Prepare for Sorting interview questions at Wix — patterns, difficulty breakdown, and study tips.

Sorting questions appear in 7 out of 56 technical problems at Wix, making them a core component of their interview process. For a company that manages vast amounts of user data, website elements, and real-time configurations, efficient sorting is not academic—it’s operational. The ability to order data is fundamental to features like search result ranking, dashboard analytics, inventory management for e-commerce stores, and organizing user-generated content. At Wix, you’re not just implementing a sort; you’re demonstrating you can choose the right tool to keep a complex, data-heavy platform performant at scale.

What to Expect — types of problems

Wix’s sorting questions typically extend beyond asking you to implement a basic algorithm like Quicksort from scratch. Instead, they integrate sorting as a critical step within a larger, practical problem. You can expect two main types:

  1. Direct Application Problems: These require you to sort data as the primary solution, often with a twist. Examples include merging sorted lists, finding the Kth largest element, or sorting based on a custom comparator (e.g., ordering events by time, products by price and rating).
  2. Sorting as an Enabler: Here, sorting is a pre-processing step that transforms the problem, making the subsequent logic simple and efficient. Classic patterns include using sorting to solve problems like "Two Sum" (using a two-pointer approach on a sorted array), finding the minimum difference between elements, or identifying non-overlapping intervals.

The focus is on your ability to recognize when sorting is the optimal approach, justify its O(n log n) complexity trade-off, and implement it cleanly within a broader solution.

How to Prepare — study tips with one code example

Master the standard sorting libraries and how to customize them. In interviews, you should use the language's built-in sort (e.g., sorted() in Python, .sort() in JavaScript, Arrays.sort() in Java) unless explicitly asked to implement the algorithm itself. Your study should focus on:

  • Complexity Analysis: Know the time (O(n log n) average) and space complexity of your language's default sort.
  • Custom Comparators: Practice writing comparator functions or lambda expressions to sort objects by multiple attributes or in a non-default order.

Dataset excerpts:
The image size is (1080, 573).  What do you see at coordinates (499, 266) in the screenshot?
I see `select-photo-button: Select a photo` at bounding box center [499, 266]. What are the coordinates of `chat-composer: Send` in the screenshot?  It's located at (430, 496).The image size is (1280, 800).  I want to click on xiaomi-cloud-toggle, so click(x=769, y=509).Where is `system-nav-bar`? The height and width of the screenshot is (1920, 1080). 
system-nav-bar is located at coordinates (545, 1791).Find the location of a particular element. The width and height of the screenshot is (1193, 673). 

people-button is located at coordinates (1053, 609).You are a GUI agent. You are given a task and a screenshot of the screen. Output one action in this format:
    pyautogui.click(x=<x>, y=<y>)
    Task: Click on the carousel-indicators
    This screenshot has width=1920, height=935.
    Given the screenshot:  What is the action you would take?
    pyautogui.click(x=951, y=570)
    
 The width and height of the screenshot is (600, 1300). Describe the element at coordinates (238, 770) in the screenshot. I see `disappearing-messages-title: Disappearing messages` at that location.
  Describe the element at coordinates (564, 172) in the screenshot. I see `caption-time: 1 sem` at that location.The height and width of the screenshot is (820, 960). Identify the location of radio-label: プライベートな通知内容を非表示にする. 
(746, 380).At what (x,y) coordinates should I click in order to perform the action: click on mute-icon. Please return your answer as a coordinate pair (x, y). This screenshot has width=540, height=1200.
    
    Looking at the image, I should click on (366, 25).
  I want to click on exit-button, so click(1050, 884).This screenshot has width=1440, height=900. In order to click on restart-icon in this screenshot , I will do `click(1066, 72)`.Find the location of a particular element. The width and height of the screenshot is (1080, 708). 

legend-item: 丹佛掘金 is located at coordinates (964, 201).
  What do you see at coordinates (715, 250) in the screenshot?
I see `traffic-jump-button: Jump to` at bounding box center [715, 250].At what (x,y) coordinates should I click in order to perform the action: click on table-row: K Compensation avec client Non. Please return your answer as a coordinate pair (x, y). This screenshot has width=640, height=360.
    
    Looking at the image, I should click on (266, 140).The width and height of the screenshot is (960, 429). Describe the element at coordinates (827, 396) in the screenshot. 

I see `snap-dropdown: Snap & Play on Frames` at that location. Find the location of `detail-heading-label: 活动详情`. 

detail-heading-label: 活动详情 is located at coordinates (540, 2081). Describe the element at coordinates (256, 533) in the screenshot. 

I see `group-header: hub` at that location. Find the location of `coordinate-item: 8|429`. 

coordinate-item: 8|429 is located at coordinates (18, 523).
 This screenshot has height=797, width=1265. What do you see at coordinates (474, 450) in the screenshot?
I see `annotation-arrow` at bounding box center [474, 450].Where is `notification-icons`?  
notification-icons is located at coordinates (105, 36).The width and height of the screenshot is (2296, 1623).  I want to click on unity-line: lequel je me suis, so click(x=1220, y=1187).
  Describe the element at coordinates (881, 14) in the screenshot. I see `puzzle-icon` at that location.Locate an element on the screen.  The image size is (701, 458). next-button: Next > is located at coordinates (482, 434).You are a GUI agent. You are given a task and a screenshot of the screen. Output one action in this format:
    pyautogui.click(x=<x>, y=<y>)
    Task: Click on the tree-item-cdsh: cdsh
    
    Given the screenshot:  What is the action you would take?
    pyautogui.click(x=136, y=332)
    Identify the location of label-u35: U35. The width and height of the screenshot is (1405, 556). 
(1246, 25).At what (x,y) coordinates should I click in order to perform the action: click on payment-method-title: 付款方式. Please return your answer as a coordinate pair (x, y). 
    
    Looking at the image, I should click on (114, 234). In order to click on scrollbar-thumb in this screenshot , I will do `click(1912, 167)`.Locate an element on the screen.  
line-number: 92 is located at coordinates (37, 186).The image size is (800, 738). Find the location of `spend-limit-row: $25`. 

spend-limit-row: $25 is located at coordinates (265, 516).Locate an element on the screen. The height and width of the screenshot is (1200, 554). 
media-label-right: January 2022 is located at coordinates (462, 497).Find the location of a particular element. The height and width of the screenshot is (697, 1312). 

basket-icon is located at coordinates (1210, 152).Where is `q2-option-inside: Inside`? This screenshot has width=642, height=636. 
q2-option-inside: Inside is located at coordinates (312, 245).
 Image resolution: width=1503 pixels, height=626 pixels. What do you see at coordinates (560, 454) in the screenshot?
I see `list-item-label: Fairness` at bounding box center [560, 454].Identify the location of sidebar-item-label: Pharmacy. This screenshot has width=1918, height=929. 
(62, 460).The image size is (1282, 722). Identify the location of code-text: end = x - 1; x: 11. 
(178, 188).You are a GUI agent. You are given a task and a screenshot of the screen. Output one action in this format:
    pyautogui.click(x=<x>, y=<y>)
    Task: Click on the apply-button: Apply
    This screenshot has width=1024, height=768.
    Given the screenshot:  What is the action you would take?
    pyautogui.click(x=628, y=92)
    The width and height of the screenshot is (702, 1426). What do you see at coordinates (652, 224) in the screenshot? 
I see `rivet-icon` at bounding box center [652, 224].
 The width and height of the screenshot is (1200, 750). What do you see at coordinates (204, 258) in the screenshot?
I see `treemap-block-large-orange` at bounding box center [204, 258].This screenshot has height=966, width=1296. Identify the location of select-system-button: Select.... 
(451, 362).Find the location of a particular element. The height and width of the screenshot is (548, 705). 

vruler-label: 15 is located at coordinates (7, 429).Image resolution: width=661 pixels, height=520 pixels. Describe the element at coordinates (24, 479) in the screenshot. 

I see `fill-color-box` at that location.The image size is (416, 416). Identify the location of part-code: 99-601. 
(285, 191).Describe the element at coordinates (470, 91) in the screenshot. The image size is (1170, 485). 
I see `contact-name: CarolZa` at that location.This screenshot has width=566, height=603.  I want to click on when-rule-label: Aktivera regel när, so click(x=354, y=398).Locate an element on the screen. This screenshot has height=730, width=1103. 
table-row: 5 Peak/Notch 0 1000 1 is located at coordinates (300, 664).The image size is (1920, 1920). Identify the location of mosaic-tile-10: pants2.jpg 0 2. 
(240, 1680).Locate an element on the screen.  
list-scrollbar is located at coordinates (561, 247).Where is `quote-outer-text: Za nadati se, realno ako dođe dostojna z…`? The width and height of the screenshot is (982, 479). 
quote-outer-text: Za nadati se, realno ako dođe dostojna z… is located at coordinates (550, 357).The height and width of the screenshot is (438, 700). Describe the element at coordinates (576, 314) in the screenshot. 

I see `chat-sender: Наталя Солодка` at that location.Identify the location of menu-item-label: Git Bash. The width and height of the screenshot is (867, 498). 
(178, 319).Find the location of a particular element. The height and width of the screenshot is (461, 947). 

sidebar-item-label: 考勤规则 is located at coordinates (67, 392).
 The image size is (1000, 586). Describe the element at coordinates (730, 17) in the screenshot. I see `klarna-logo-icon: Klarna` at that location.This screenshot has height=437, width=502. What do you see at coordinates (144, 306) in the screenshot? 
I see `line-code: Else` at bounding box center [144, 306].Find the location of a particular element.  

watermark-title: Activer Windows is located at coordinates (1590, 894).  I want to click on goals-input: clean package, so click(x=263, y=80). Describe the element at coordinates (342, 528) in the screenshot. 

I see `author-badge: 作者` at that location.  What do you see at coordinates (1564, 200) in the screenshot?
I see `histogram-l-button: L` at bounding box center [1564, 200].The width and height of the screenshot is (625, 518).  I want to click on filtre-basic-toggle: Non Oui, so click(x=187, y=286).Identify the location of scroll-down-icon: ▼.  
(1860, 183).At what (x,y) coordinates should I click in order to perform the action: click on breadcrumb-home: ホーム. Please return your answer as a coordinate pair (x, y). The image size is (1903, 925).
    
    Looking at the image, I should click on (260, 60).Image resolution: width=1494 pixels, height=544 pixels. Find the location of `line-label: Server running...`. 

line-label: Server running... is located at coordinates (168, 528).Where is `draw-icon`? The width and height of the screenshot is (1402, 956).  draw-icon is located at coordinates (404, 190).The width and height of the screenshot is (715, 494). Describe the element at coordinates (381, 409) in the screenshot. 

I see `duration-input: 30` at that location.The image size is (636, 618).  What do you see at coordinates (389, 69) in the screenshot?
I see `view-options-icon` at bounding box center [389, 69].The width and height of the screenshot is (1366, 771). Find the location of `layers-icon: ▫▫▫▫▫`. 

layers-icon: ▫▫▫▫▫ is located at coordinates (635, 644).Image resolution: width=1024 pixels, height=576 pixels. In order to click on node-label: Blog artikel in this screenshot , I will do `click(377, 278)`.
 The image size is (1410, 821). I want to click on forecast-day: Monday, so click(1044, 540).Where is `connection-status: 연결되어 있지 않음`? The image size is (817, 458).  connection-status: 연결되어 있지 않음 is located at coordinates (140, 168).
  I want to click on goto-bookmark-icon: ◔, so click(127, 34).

INSTRUCTIONS
• a. In the Wix sorting interview guide, which built-in sort is named for Java?
• b. Please return the text of the Wix sorting interview guide between "Master the standard" and "a non-default order.", inclusive.

ANSWER LIST
• a. Arrays.sort()

• b.
Master the standard sorting libraries and how to customize them. In interviews, you should use the language's built-in sort (e.g., sorted() in Python, .sort() in JavaScript, Arrays.sort() in Java) unless explicitly asked to implement the algorithm itself. Your study should focus on:

  • Complexity Analysis: Know the time (O(n log n) average) and space complexity of your language's default sort.
  • Custom Comparators: Practice writing comparator functions or lambda expressions to sort objects by multiple attributes or in a non-default order.